Sissy

Review: Sissy

3.5

Summary

Sissy (2022)

A unique and wickedly fun exploration of both bullying and influencer culture, told through the unique horror lens and dark humour of the Antipodes.

It’s been a few years since filmmakers Hannah Barlow and Kane Senes last collaborated on their feature For Now, a film about some twentysomethings travelling across California to find themselves. For their follow-up SISSY, they return to their native Australia for a unique horror-comedy filled with characters that you could find in all of our shared pasts.

Cecilia (Aisha Dee) has long since moved past her childhood nickname of Sissy, finding success as a social media influencer (called @sincerelyceclia) and her new age self-affirmation positivity. Yet all of this hides her crippling anxiety, and feelings that come to the fore when her ex-childhood best friend (Barlow) invites her away for a bachelorette weekend.

Tension mounts when Cecilia is confronted with her childhood bully Alex (Emily De Margheriti), who is physically and emotionally scarred from an incident Cecilia had long since buried. Stuck in a remote cabin in the bush, it isn’t long before someone acts — and things just start cascading from there.

Sissy (2022)

SISSY is not the first film to examine the gap between social media image and the reality that sits behind it, and nor is it the first to do so through the lens of the horror genre. Matt Spicer’s Ingrid Goes West, for example, is a great dissection of the lengths people go to be liked in a social world, yet stopped short of actual psychotic violence. So, from the contrast of the super clean, bright pink opening of Cecilia’s videos — ones that hide an apartment in shambles and a life lived on the edges of breaking — it’s clear that Barlow and Senes have a unique point of view and a wickedly dark sense of humour.

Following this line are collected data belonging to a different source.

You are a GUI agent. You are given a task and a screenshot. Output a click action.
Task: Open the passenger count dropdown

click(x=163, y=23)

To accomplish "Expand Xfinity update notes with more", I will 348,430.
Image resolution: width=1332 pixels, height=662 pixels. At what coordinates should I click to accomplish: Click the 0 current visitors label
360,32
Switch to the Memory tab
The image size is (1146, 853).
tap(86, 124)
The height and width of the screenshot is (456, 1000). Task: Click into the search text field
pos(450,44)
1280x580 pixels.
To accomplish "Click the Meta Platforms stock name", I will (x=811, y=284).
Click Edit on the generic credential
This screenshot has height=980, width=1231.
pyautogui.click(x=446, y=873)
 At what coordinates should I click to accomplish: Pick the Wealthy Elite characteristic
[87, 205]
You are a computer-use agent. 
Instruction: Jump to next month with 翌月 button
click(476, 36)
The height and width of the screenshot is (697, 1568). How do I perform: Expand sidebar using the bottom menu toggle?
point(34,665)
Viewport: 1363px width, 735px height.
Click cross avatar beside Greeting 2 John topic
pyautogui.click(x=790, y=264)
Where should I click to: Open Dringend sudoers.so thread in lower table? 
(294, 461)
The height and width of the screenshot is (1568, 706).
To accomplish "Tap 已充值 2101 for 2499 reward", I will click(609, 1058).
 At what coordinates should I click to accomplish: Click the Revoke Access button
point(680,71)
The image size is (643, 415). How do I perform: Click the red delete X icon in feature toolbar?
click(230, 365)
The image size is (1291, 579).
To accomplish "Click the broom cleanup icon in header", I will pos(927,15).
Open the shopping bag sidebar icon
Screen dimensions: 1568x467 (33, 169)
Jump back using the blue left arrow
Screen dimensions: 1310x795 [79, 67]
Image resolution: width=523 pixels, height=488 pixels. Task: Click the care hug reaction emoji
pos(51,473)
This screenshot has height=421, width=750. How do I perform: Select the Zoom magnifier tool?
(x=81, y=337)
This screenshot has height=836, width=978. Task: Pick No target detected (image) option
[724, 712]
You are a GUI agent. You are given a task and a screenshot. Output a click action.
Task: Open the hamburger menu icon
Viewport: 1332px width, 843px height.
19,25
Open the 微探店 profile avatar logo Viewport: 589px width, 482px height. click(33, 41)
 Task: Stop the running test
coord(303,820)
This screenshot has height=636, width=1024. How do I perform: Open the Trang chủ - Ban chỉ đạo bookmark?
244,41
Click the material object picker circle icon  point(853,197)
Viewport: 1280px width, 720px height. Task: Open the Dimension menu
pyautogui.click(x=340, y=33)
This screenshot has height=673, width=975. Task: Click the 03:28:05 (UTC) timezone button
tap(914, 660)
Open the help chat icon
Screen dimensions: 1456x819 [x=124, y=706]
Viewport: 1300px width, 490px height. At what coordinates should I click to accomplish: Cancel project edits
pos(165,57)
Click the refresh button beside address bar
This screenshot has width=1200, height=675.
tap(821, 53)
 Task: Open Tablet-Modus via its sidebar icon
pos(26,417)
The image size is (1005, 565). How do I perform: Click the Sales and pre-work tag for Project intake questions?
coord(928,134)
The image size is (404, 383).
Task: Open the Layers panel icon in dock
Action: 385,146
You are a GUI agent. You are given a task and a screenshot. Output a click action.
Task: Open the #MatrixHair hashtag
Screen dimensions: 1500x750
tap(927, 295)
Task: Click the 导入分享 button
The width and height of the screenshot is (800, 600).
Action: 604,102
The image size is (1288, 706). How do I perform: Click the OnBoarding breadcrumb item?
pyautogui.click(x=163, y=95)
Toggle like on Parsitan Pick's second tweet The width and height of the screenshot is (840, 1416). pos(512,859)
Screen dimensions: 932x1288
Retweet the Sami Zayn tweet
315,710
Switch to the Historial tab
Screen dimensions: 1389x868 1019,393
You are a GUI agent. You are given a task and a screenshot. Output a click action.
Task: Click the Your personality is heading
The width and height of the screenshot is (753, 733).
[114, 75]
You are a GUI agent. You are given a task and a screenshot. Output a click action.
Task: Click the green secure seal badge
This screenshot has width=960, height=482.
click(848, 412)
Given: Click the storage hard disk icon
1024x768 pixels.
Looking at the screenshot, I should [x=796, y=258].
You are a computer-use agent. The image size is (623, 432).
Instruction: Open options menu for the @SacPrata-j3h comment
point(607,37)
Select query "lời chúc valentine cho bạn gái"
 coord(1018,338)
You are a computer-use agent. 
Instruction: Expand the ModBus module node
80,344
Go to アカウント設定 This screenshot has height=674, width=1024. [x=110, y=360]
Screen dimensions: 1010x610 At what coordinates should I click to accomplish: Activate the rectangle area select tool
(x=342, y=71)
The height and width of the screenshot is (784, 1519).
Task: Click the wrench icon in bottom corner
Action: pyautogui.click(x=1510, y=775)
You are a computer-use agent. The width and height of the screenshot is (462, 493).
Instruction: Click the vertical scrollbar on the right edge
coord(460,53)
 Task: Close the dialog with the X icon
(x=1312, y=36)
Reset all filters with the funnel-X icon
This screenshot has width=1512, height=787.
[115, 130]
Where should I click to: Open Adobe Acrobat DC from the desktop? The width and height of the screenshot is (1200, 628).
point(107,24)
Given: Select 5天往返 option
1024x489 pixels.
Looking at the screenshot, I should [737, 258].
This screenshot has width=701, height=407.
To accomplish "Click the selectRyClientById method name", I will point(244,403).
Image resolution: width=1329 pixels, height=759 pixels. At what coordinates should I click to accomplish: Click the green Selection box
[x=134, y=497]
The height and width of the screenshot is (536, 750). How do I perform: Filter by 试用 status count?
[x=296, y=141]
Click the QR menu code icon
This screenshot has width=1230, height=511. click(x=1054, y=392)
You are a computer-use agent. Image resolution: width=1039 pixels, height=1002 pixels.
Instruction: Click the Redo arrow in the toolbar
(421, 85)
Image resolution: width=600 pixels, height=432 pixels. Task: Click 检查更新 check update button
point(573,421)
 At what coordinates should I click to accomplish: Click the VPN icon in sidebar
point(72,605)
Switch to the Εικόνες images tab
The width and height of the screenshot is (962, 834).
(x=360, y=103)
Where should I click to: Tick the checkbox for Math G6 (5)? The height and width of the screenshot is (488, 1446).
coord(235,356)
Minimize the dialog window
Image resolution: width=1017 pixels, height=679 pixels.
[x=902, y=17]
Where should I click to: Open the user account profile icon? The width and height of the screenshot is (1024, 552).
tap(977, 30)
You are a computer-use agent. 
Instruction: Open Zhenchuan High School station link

While much of the first half of the film deal with the social awkwardness of bringing these former friends together, it doesn’t take long before some more traditional horror and thriller cues take place. Hints come early that Cecilia’s state of mind is haunted by some past trauma that lurks on her periphery, and her repeated mantra of “I am special” and “It’s not my fault” speak to a denial of another self. Genre fans can rest assured that it all builds to the requisite amount of bloodshed and gore one has come to expect from people visiting cabins in the woods, but the path there may not be an expected one.

Dee, known to international audiences from her role in The Bold Type series, is terrific in a role that constantly asks us to change our allegiances. If you react against her influencer positivity at the start, you may find yourself still siding with Cecilia when Alex attacks her for being ephemeral. As the chaos begins, I found that I was constantly cheering her on while watching aghast at her actions in equal measure.

Even when SISSY falls back on some familiar thriller tropes, it never completely loses sight of satire. Barlow and Senes have tapped into that part of us that loves to hate, or perhaps hates to love, the pressures of social media while crafting a solid thriller that touches on the legacy of bullying. Not to mention some wonderfully gory revenge moments to boot.

SXSW 2022

2022 | Australia | DIRECTOR: Hannah Barlow, Kane Senes | WRITERS: Hannah Barlow, Kane Senes | CAST: Aisha Dee, Hannah Barlow, Emily De Margheriti, Daniel Monks, Yerin Ha, Lucy Barrett, Shaun Martindale, Amelia Lule, April Blasdall, Camille Cumpston | DISTRIBUTOR: Arcadia, SXSW 2022 | RUNNING TIME: 102 minutes | RELEASE DATE: 11-20 March 2022 (SXSW)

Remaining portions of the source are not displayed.